* _Saved data entries_
※ ※ ※

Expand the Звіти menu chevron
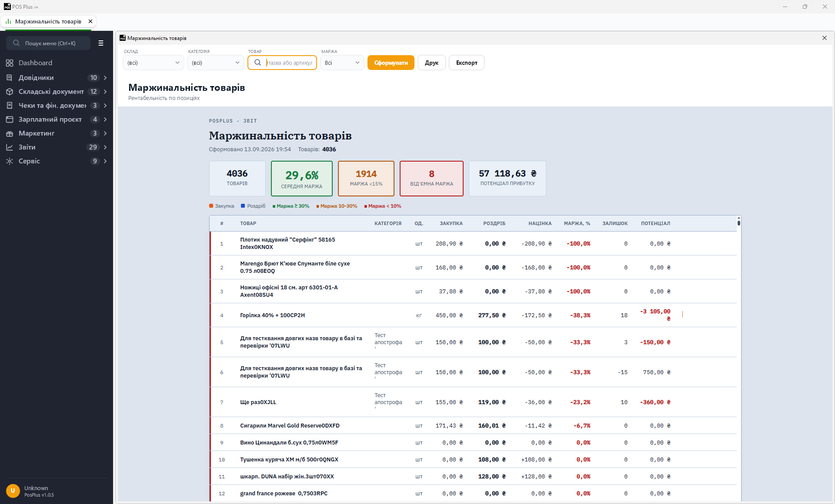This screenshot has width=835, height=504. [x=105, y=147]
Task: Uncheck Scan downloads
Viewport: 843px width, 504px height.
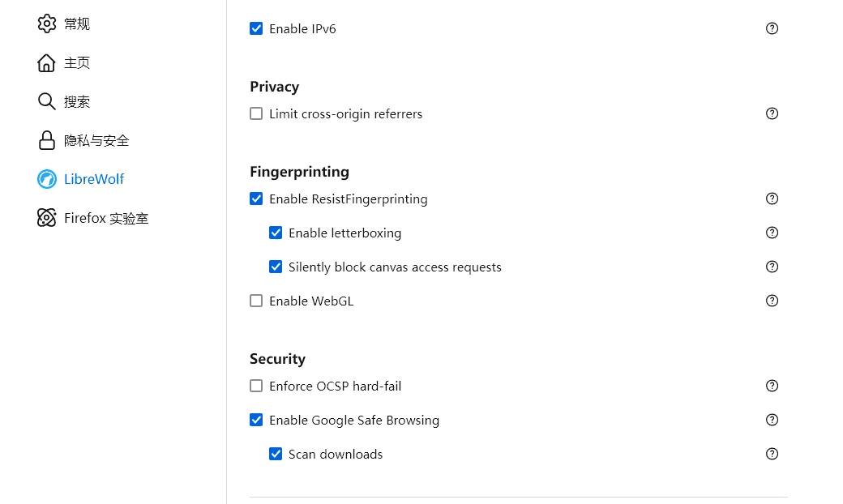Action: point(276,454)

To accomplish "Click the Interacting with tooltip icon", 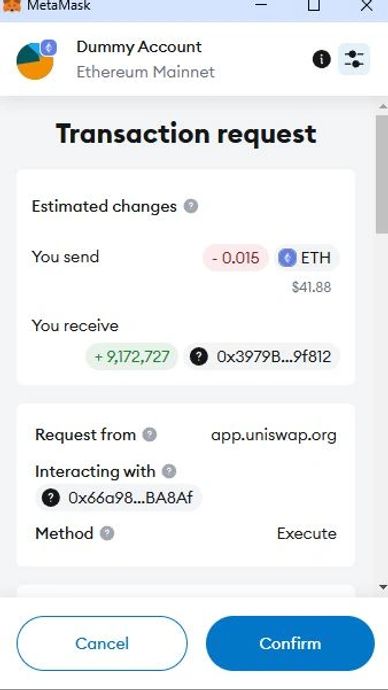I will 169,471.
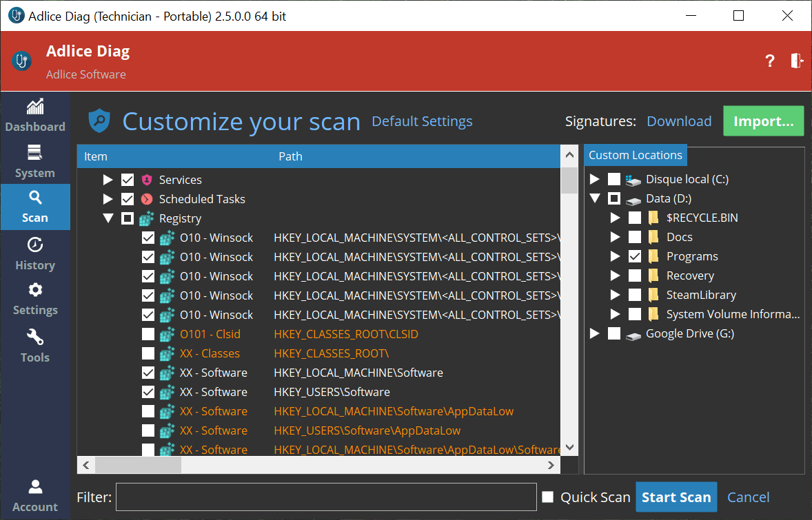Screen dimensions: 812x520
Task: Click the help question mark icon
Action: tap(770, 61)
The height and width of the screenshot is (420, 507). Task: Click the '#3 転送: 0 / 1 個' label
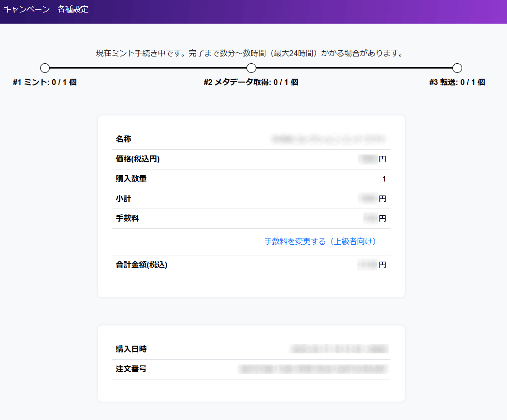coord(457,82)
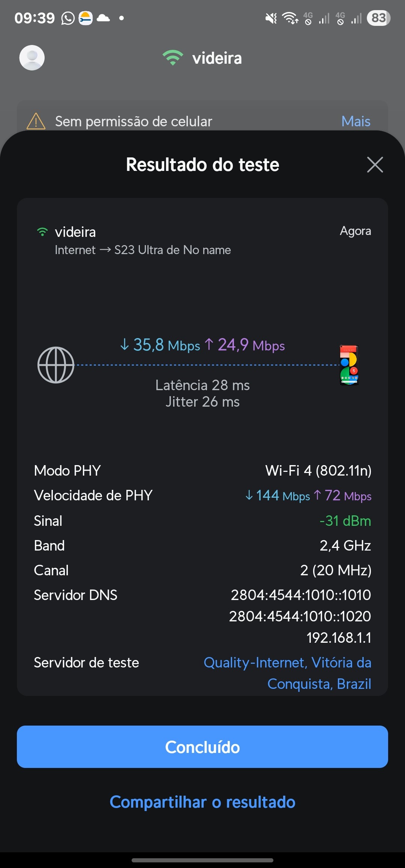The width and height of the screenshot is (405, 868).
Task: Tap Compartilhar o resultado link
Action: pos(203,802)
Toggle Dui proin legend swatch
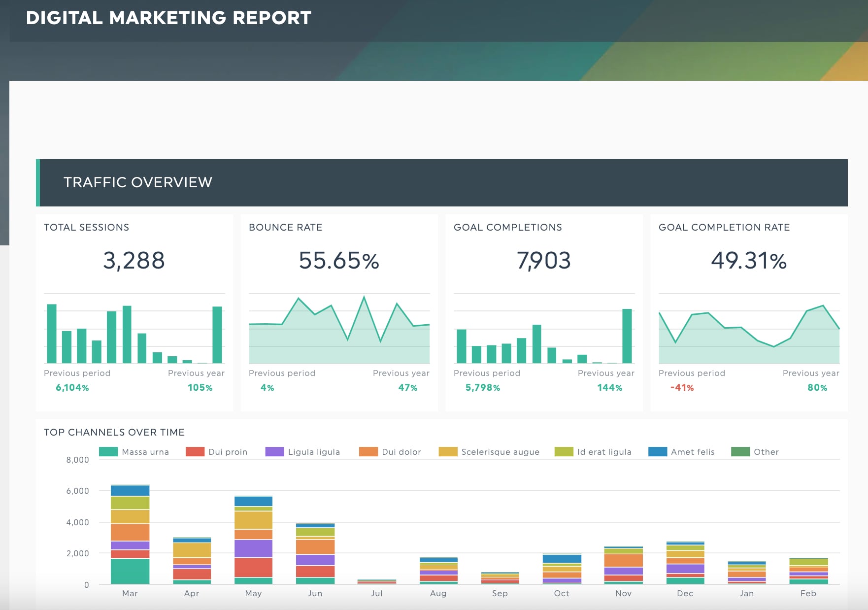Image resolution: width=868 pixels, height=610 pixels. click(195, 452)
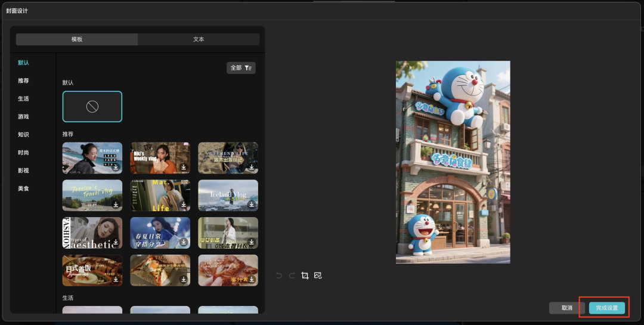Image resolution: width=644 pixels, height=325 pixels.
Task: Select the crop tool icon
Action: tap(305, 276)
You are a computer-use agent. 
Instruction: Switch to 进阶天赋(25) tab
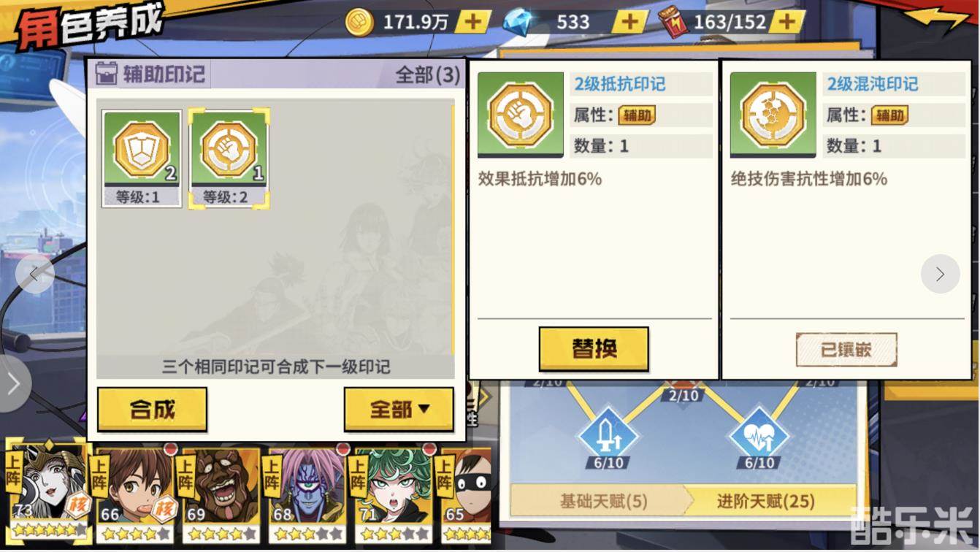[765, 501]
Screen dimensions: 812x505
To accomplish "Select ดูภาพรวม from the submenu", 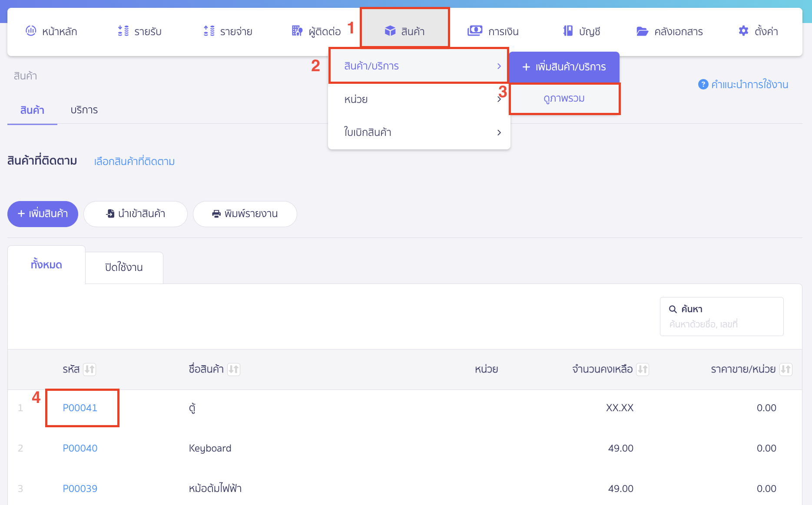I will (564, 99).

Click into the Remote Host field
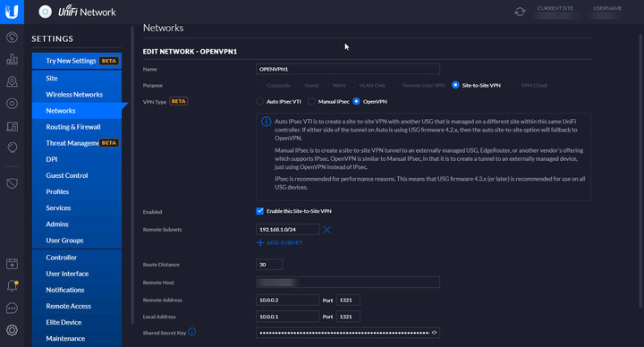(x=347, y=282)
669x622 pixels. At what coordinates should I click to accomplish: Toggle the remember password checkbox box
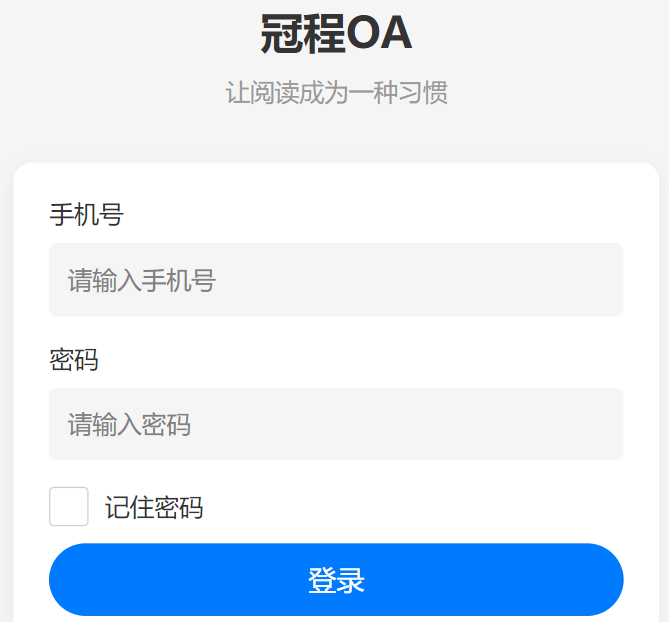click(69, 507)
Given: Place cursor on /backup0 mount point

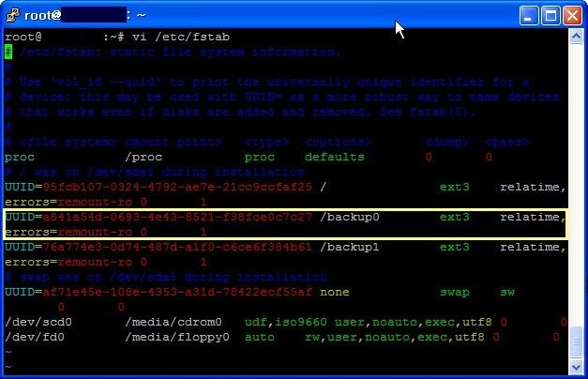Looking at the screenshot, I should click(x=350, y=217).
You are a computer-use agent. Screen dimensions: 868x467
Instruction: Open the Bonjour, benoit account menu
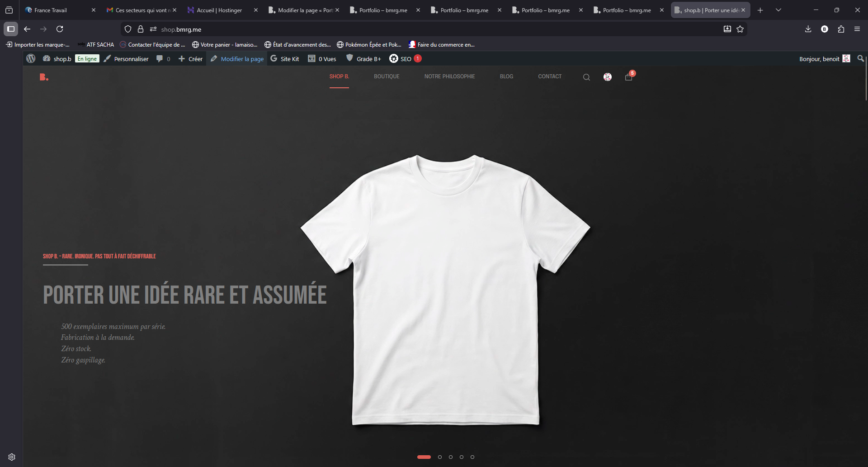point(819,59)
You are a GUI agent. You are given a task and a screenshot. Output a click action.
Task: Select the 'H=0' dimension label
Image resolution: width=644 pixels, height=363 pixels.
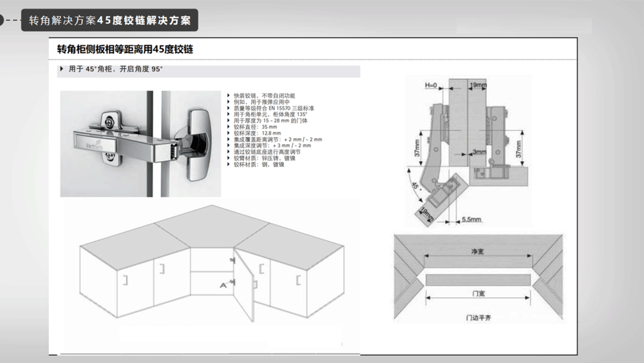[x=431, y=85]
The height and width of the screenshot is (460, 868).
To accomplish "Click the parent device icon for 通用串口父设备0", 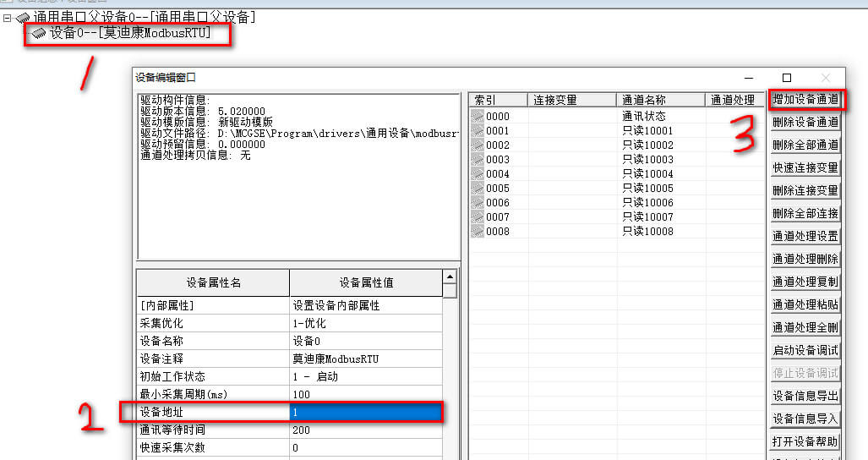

※ ※ ※

* _YOUR ASSIGNMENT_
Repeat nothing but the lines from the one containing "Image resolution: width=644 pixels, height=363" through the end of the entries, exactly, and skip the pictures.

* _SOLUTION BELOW_
Image resolution: width=644 pixels, height=363 pixels.
[x=431, y=85]
The height and width of the screenshot is (460, 868).
To accomplish "Click the parent device icon for 通用串口父设备0", 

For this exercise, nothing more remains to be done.